Work instruction:
Each entry below is to be written out exactly, and the pictures are to be left out.

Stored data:
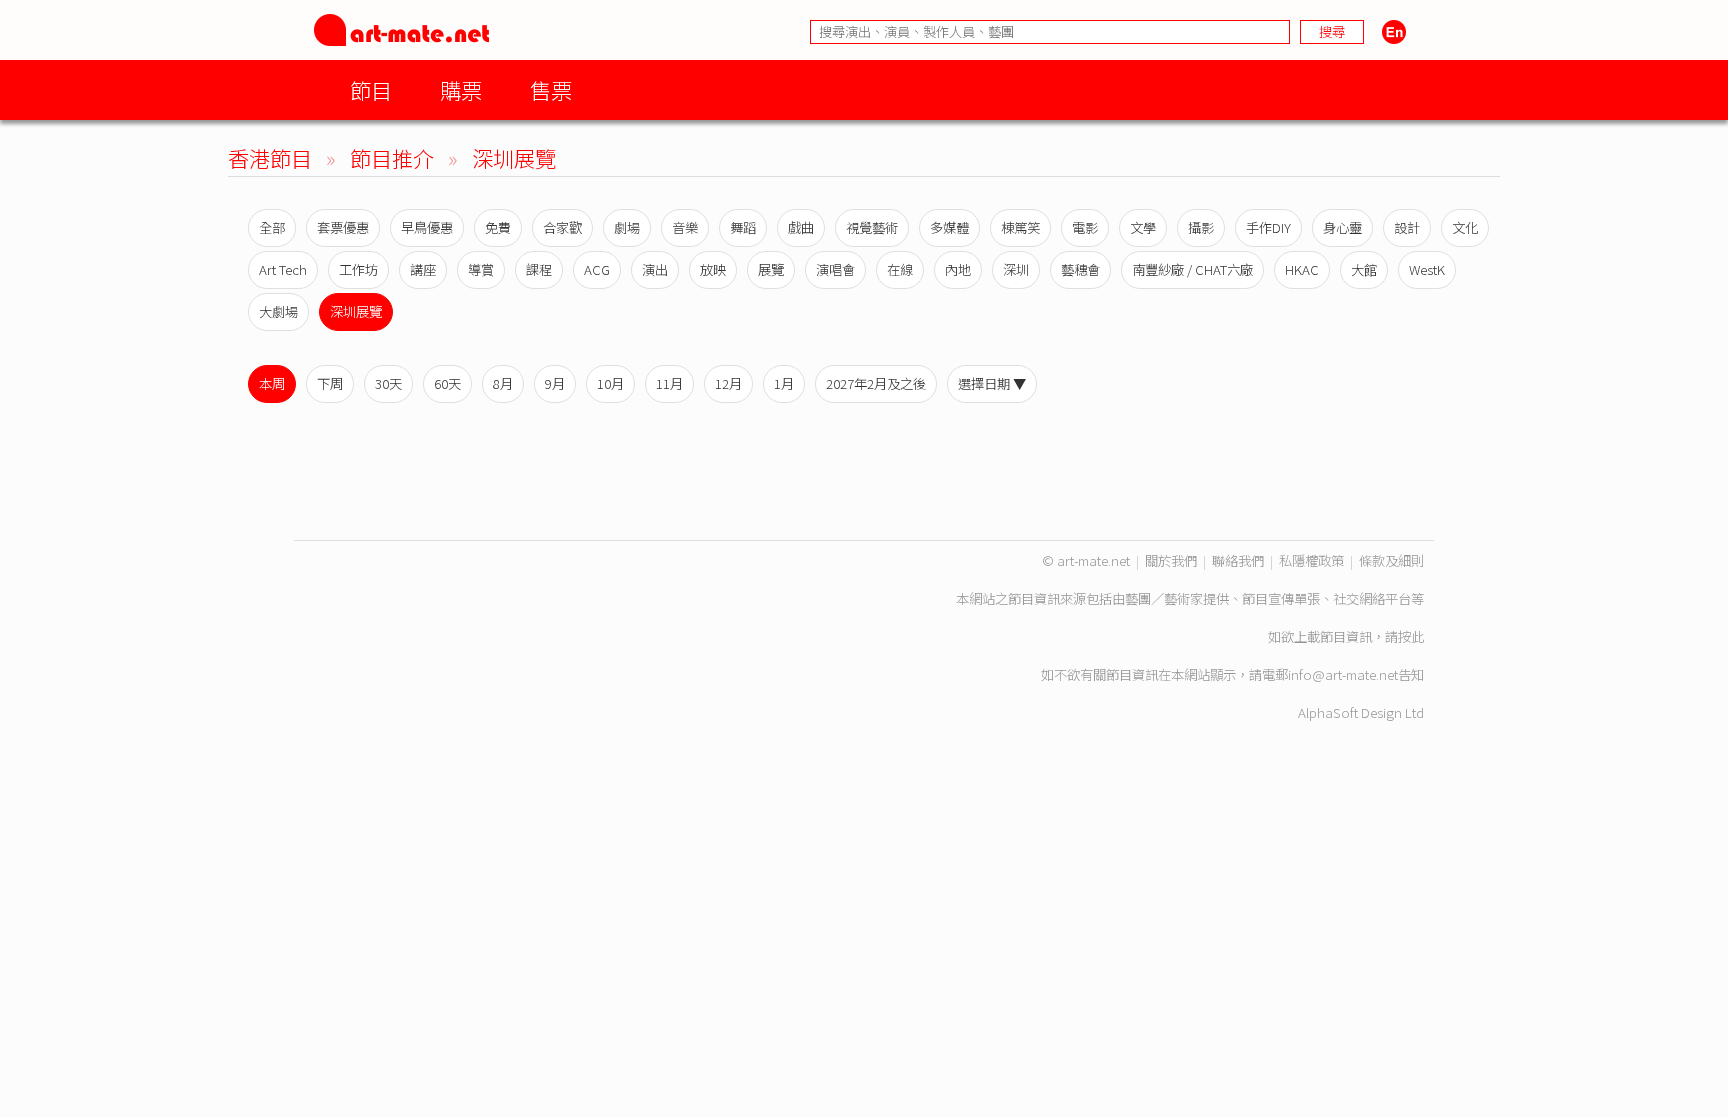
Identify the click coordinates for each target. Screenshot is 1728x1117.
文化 (1465, 227)
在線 (900, 269)
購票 (461, 89)
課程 (539, 269)
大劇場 (278, 311)
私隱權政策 (1311, 560)
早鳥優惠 (427, 227)
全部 (272, 227)
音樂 (685, 227)
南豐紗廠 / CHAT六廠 (1192, 269)
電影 (1085, 227)
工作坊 (358, 269)
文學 (1143, 227)
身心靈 (1342, 227)
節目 (371, 89)
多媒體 (949, 227)
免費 (498, 227)
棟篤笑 (1020, 227)
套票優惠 (343, 227)
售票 (551, 89)
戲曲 (801, 227)
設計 (1407, 227)
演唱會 (835, 269)
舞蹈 (743, 227)
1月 (784, 383)
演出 (655, 269)
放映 (713, 269)
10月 (610, 383)
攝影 (1201, 227)
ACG (597, 269)
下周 (330, 383)
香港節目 (270, 157)
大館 (1364, 269)
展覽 (771, 269)
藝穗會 (1080, 269)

Answer to the problem:
Identify the click coordinates for each target. Screenshot is 1728x1117.
文化 (1465, 227)
在線 (900, 269)
購票 (461, 89)
課程 (539, 269)
大劇場 (278, 311)
私隱權政策 (1311, 560)
早鳥優惠 (427, 227)
全部 (272, 227)
音樂 (685, 227)
南豐紗廠 / CHAT六廠 (1192, 269)
電影 (1085, 227)
工作坊 (358, 269)
文學 (1143, 227)
身心靈 (1342, 227)
節目 (371, 89)
多媒體 (949, 227)
免費 (498, 227)
棟篤笑 (1020, 227)
套票優惠 (343, 227)
售票 (551, 89)
戲曲 (801, 227)
設計 (1407, 227)
演唱會 (835, 269)
舞蹈 (743, 227)
1月 (784, 383)
演出 (655, 269)
放映 (713, 269)
10月 (610, 383)
攝影 (1201, 227)
ACG (597, 269)
下周 (330, 383)
香港節目 (270, 157)
大館 (1364, 269)
展覽 (771, 269)
藝穗會 (1080, 269)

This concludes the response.